**EXERCISE GOAL**
Output only the lines that run from the line holding "The width and" to the end of the data below, including both ends, without any pictures.

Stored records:
--- START ---

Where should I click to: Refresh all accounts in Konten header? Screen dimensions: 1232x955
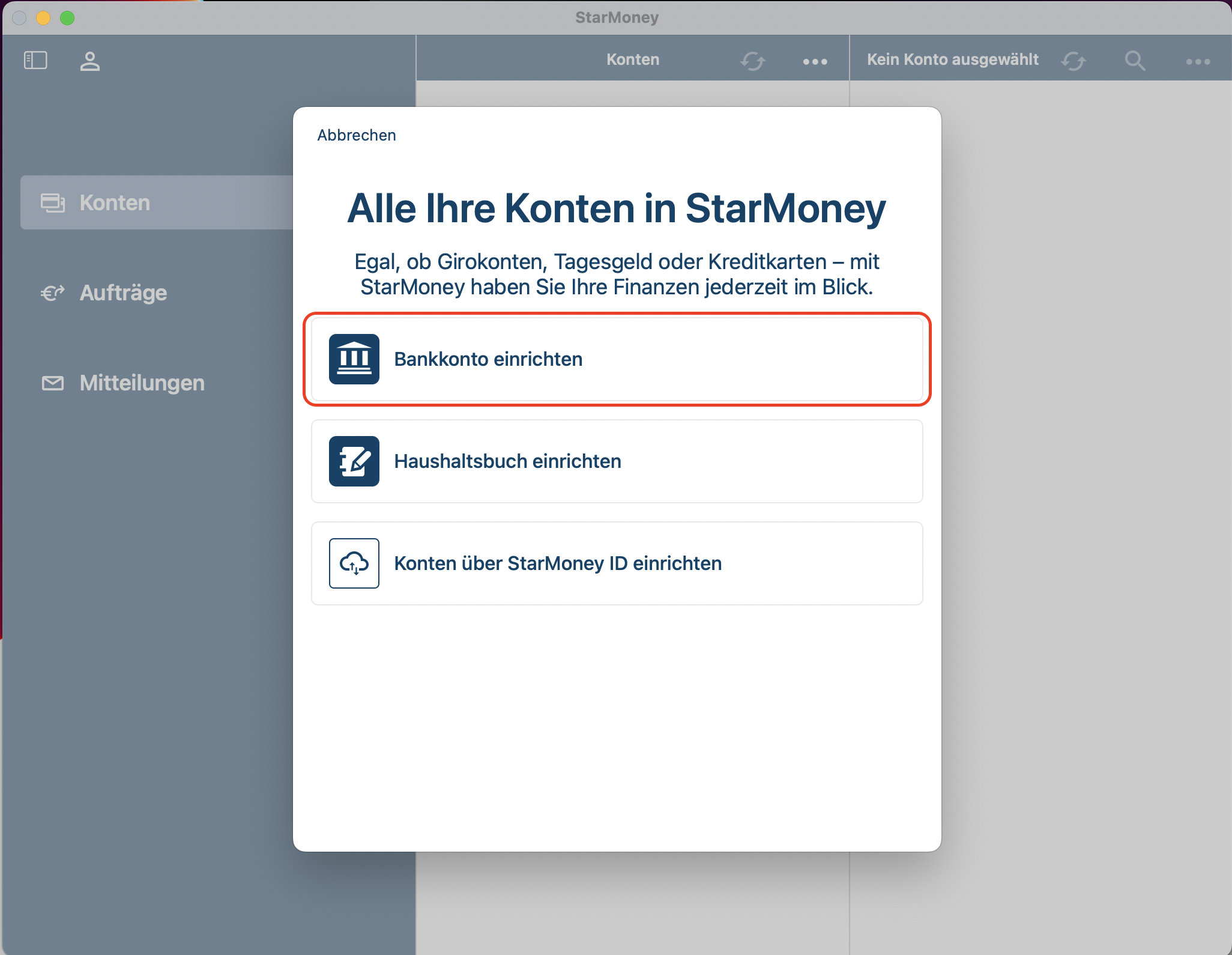click(752, 61)
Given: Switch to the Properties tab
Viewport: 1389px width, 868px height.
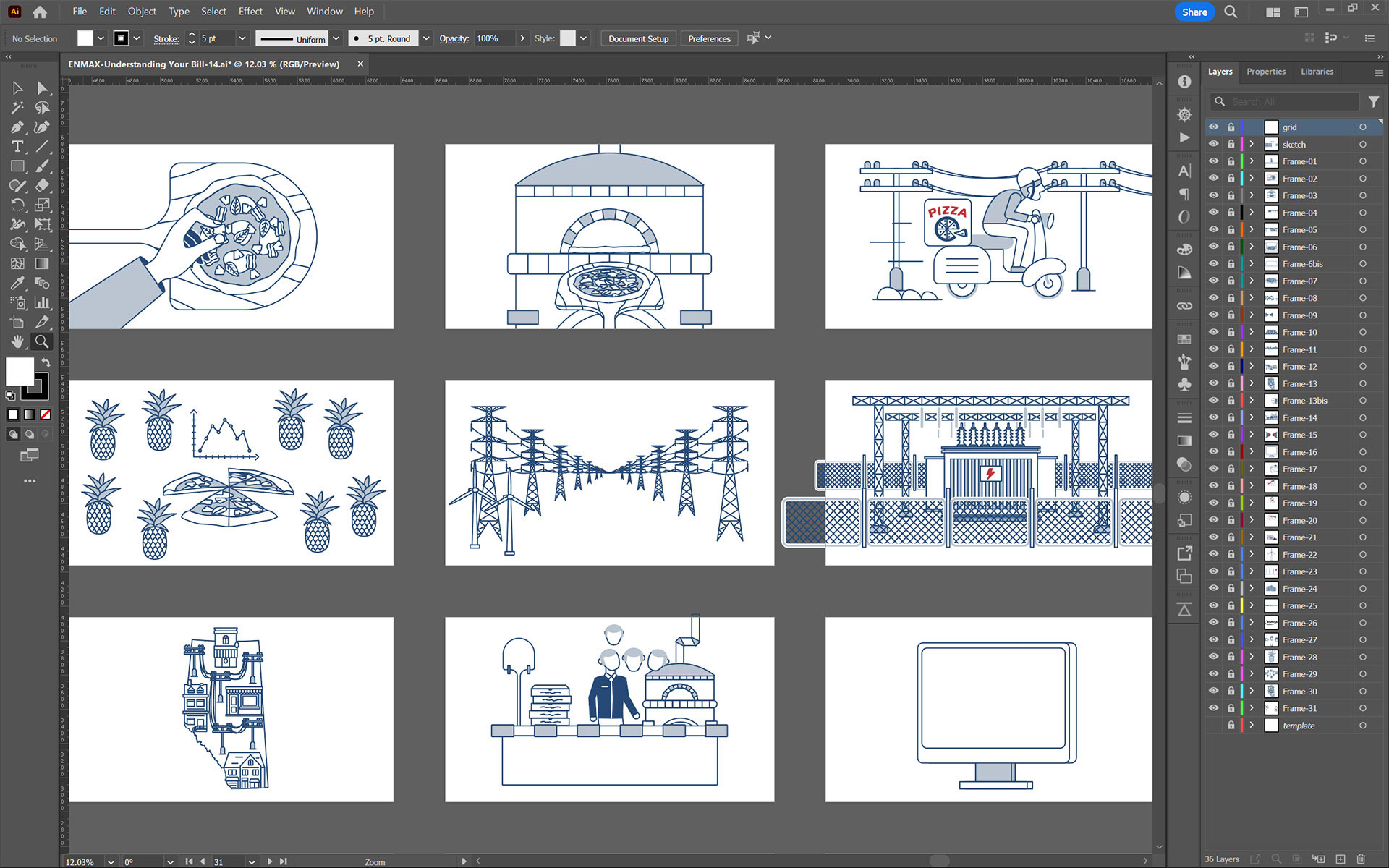Looking at the screenshot, I should pos(1265,72).
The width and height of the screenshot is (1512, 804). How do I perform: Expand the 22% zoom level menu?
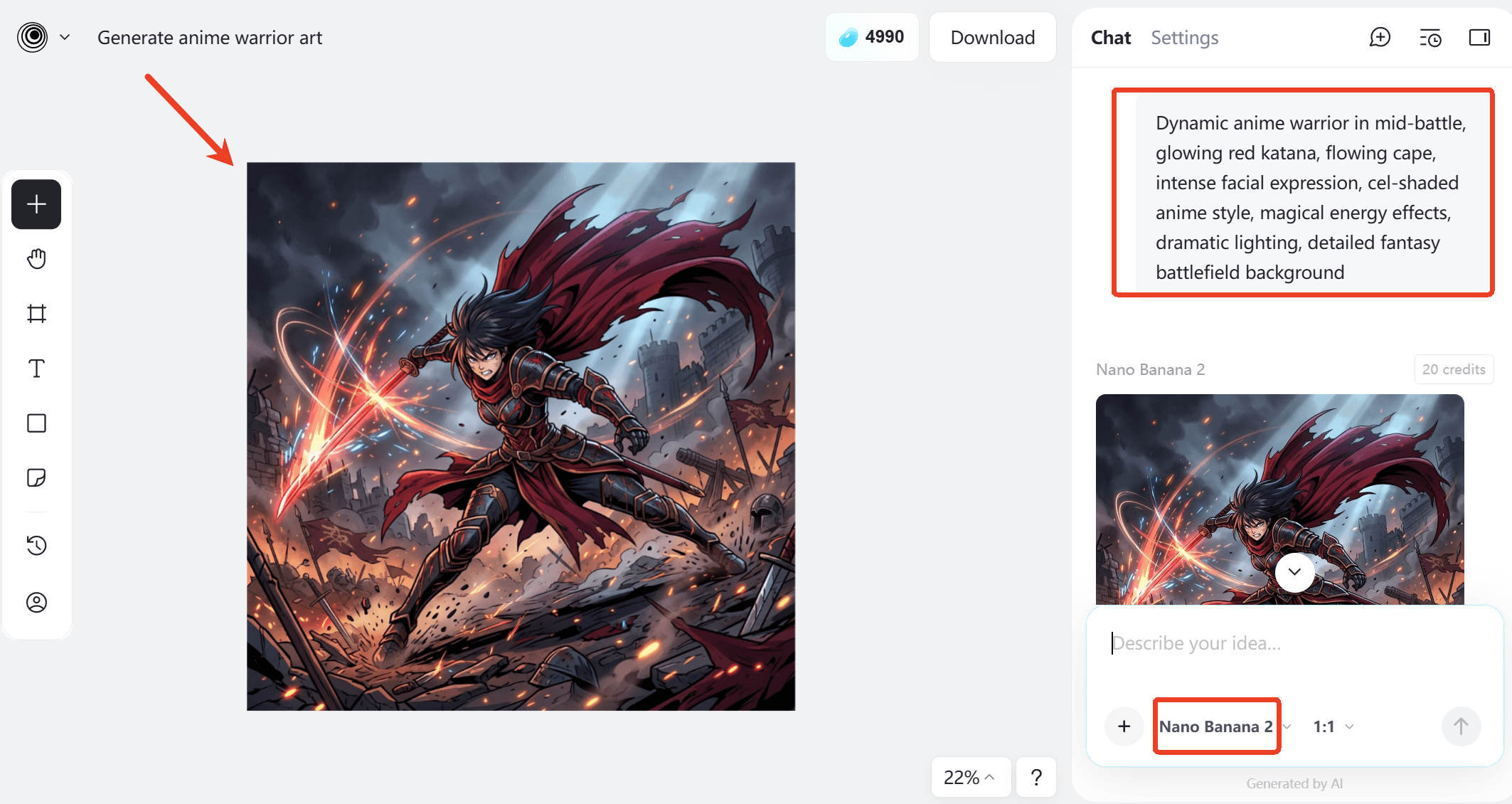pos(969,777)
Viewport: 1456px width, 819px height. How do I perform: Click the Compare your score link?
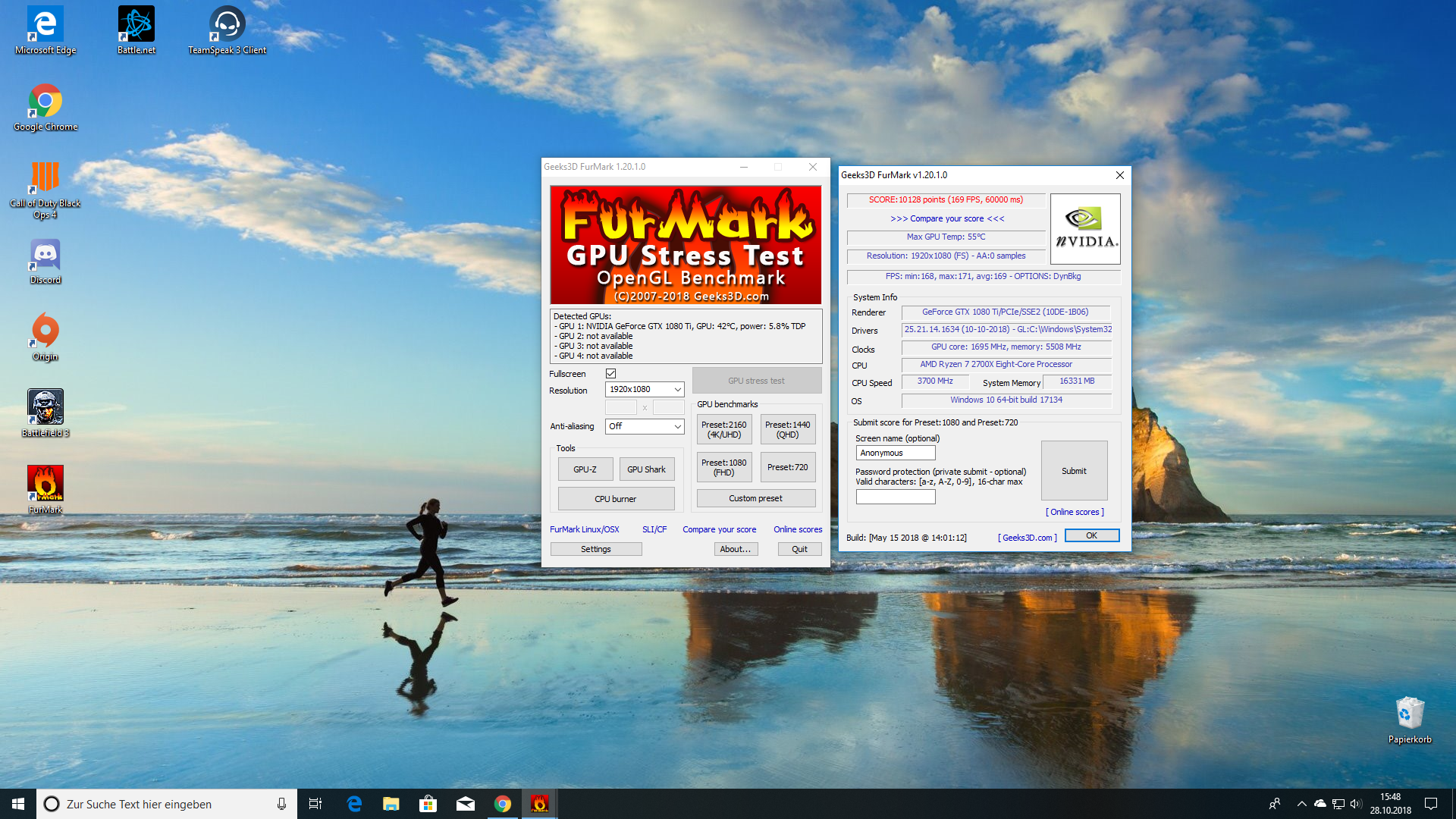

--- END ---

**RESPONSE FOR THIS EXERCISE**
The width and height of the screenshot is (1512, 804). How do I perform: Expand the 22% zoom level menu?
pos(969,777)
Viewport: 1456px width, 819px height. How do I perform: Click the Compare your score link?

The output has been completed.